Confrontation [and] and [s], read, write as a dictation zab and t - zab s t, bill - true story, M and la - m s la, mi - we, m and scale - m s scale, view - in s water, type - you, style - joint, water and - water s , court - Court of s , COST and - COST s , with and LA - cheese, gift and - gift s , mountains and s , PARS , PARS , PARS , PARS , PARS , PAR Crimea.

Exercise 2.3

Vowels [i], [e], [e], [yu] and [i] at the beginning of a word, after vowels and after soft and hard signs - read, pay attention pronunciation

[i]: i, i ma, i , i blocko, Japan, mo i , your i , seven i , with announcing and announcing I tiya, occupation i tiya, i sleeping, yaz s k, red, weekly, Tat i on, i turf, drinking i healthy.

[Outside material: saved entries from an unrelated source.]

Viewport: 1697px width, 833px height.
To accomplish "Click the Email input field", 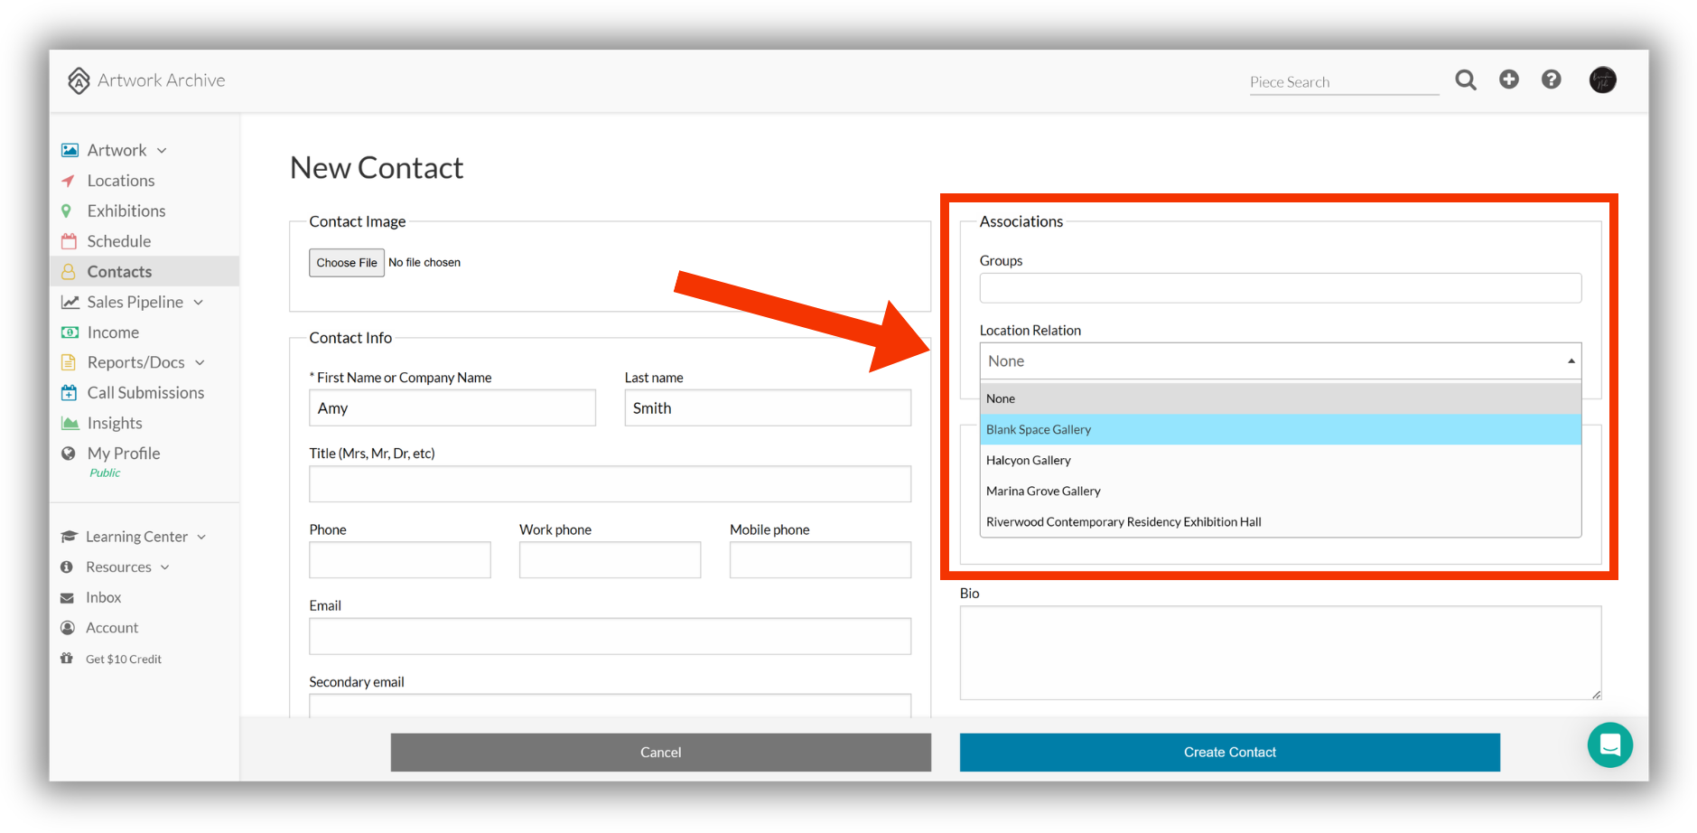I will (x=610, y=636).
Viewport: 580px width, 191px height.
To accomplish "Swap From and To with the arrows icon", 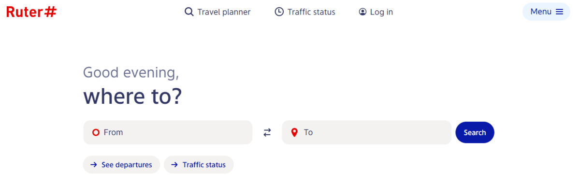I will (267, 132).
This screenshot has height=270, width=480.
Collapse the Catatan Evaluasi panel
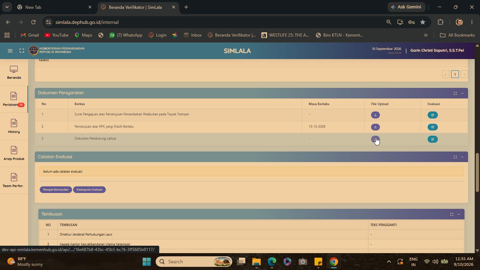coord(462,157)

[e]: Eva, éhat, édit, Elena, Europe, enter, exit, Fri and whose, health, happiness, from and her, green, vowels, stress, meaning, division, knowledge, action, decision.

[ё]: hedgehog, tree, yours, mine, reception, volume, we will break, we will beat, we will sew, we will water.

[Yu]: South, U Zhny, Yu BKA, SO U , NOVA, Kill U , Set Yu , from and Nyu, Kr A SEGELYASHYASHEYA.

[i]: mo and , tvo and , svo and , Ra and sa, A and yes, Zina and yes, the least, that and are natural.

Exercise 2.4

COME in transcriptions

LAMPA, BOMAGA, SMA, STRISS, CARK and On, Order, Sticking, Karandang, Garrovka, Kanagl, Podokonnik, Milk, Solov, Samokhof, Under the Station, Khokhot, Khokhot, Co.